──────── 데이터셋 ────────

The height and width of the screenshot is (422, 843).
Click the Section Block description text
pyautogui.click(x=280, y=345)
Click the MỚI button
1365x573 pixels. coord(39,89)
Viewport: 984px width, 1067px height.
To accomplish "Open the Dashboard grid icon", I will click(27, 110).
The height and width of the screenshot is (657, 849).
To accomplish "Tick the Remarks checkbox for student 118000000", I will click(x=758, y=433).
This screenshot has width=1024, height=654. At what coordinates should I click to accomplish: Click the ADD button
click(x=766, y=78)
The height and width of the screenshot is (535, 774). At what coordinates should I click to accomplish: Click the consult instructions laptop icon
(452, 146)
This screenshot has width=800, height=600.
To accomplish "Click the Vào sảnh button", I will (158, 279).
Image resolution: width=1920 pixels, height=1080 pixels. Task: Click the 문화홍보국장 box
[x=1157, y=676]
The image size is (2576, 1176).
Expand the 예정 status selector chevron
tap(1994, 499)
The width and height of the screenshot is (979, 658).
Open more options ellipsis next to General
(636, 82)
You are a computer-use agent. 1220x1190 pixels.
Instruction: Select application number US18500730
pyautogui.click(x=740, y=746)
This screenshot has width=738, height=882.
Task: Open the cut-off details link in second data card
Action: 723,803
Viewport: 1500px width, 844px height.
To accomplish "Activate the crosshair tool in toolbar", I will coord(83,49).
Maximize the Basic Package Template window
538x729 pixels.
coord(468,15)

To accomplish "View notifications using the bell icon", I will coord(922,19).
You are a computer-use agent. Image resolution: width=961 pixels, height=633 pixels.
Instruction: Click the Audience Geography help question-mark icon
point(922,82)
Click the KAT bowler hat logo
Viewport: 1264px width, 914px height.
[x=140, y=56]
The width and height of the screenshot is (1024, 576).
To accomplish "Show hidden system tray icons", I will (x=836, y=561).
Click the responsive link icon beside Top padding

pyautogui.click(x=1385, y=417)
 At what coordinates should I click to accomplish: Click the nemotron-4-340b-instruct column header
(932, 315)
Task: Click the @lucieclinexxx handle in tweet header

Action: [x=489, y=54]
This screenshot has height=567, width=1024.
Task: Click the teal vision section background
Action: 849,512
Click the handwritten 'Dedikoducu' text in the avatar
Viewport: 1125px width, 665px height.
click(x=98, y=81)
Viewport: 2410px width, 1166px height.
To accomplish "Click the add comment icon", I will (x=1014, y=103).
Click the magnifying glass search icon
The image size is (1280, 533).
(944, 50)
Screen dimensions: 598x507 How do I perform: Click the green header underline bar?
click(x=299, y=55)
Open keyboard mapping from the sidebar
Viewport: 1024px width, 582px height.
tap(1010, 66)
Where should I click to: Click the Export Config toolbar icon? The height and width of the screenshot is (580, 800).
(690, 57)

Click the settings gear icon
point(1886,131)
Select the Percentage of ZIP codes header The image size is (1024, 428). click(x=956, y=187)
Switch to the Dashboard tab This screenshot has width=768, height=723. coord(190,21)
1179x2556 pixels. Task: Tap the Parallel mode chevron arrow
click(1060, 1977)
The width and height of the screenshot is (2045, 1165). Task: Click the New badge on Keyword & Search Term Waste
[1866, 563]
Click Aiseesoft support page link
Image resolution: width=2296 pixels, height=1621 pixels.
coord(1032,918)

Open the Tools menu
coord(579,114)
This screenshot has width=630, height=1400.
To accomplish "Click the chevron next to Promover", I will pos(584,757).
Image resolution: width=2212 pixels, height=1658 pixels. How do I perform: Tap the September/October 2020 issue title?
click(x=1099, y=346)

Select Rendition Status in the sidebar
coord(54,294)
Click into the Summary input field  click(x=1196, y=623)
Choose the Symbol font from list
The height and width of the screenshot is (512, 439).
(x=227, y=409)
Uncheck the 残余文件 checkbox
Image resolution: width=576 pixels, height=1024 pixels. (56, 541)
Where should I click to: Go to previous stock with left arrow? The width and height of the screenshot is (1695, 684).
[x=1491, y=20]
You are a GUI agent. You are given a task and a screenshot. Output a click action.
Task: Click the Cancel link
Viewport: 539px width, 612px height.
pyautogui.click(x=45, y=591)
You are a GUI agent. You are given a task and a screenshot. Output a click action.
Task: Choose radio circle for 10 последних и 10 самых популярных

────────

위 레코드 전체를 번호 목록으로 다시 작성하세요. 빈 줄은 제외합니다.

--- 결과 ---
1. The height and width of the screenshot is (422, 843).
2. Click the Section Block description text
3. pyautogui.click(x=280, y=345)
4. Click the MỚI button
5. 1365x573 pixels. coord(39,89)
6. Viewport: 984px width, 1067px height.
7. To accomplish "Open the Dashboard grid icon", I will click(27, 110).
8. The height and width of the screenshot is (657, 849).
9. To accomplish "Tick the Remarks checkbox for student 118000000", I will click(x=758, y=433).
10. This screenshot has width=1024, height=654. At what coordinates should I click to accomplish: Click the ADD button
11. click(x=766, y=78)
12. The height and width of the screenshot is (535, 774). At what coordinates should I click to accomplish: Click the consult instructions laptop icon
13. (452, 146)
14. This screenshot has width=800, height=600.
15. To accomplish "Click the Vào sảnh button", I will (158, 279).
16. Image resolution: width=1920 pixels, height=1080 pixels. Task: Click the 문화홍보국장 box
17. [x=1157, y=676]
18. The image size is (2576, 1176).
19. Expand the 예정 status selector chevron
20. tap(1994, 499)
21. The width and height of the screenshot is (979, 658).
22. Open more options ellipsis next to General
23. (636, 82)
24. You are a computer-use agent. 1220x1190 pixels.
25. Instruction: Select application number US18500730
26. pyautogui.click(x=740, y=746)
27. This screenshot has width=738, height=882.
28. Task: Open the cut-off details link in second data card
29. Action: 723,803
30. Viewport: 1500px width, 844px height.
31. To accomplish "Activate the crosshair tool in toolbar", I will coord(83,49).
32. Maximize the Basic Package Template window
33. 538x729 pixels.
34. coord(468,15)
35. To accomplish "View notifications using the bell icon", I will coord(922,19).
36. You are a computer-use agent. Image resolution: width=961 pixels, height=633 pixels.
37. Instruction: Click the Audience Geography help question-mark icon
38. point(922,82)
39. Click the KAT bowler hat logo
40. Viewport: 1264px width, 914px height.
41. [x=140, y=56]
42. The width and height of the screenshot is (1024, 576).
43. To accomplish "Show hidden system tray icons", I will (x=836, y=561).
44. Click the responsive link icon beside Top padding
45. pyautogui.click(x=1385, y=417)
46.  At what coordinates should I click to accomplish: Click the nemotron-4-340b-instruct column header
47. (932, 315)
48. Task: Click the @lucieclinexxx handle in tweet header
49. Action: [x=489, y=54]
50. This screenshot has height=567, width=1024.
51. Task: Click the teal vision section background
52. Action: 849,512
53. Click the handwritten 'Dedikoducu' text in the avatar
54. Viewport: 1125px width, 665px height.
55. click(x=98, y=81)
56. Viewport: 2410px width, 1166px height.
57. To accomplish "Click the add comment icon", I will (x=1014, y=103).
58. Click the magnifying glass search icon
59. The image size is (1280, 533).
60. (944, 50)
61. Screen dimensions: 598x507 How do I perform: Click the green header underline bar?
62. click(x=299, y=55)
63. Open keyboard mapping from the sidebar
64. Viewport: 1024px width, 582px height.
65. tap(1010, 66)
66. Where should I click to: Click the Export Config toolbar icon? The height and width of the screenshot is (580, 800).
67. (690, 57)
68. Click the settings gear icon
69. point(1886,131)
70. Select the Percentage of ZIP codes header The image size is (1024, 428). click(x=956, y=187)
71. Switch to the Dashboard tab This screenshot has width=768, height=723. coord(190,21)
72. 1179x2556 pixels. Task: Tap the Parallel mode chevron arrow
73. click(1060, 1977)
74. The width and height of the screenshot is (2045, 1165). Task: Click the New badge on Keyword & Search Term Waste
75. [1866, 563]
76. Click Aiseesoft support page link
77. Image resolution: width=2296 pixels, height=1621 pixels.
78. coord(1032,918)
79. Open the Tools menu
80. coord(579,114)
81. This screenshot has width=630, height=1400.
82. To accomplish "Click the chevron next to Promover", I will pos(584,757).
83. Image resolution: width=2212 pixels, height=1658 pixels. How do I perform: Tap the September/October 2020 issue title?
84. click(x=1099, y=346)
85. Select Rendition Status in the sidebar
86. coord(54,294)
87. Click into the Summary input field  click(x=1196, y=623)
88. Choose the Symbol font from list
89. The height and width of the screenshot is (512, 439).
90. (x=227, y=409)
91. Uncheck the 残余文件 checkbox
92. Image resolution: width=576 pixels, height=1024 pixels. (56, 541)
93. Where should I click to: Go to previous stock with left arrow? The width and height of the screenshot is (1695, 684).
94. [x=1491, y=20]
95. You are a GUI agent. You are given a task and a screenshot. Output a click action.
96. Task: Click the Cancel link
97. Viewport: 539px width, 612px height.
98. pyautogui.click(x=45, y=591)
99. You are a GUI agent. You are given a task and a screenshot. Output a click action.
100. Task: Choose radio circle for 10 последних и 10 самых популярных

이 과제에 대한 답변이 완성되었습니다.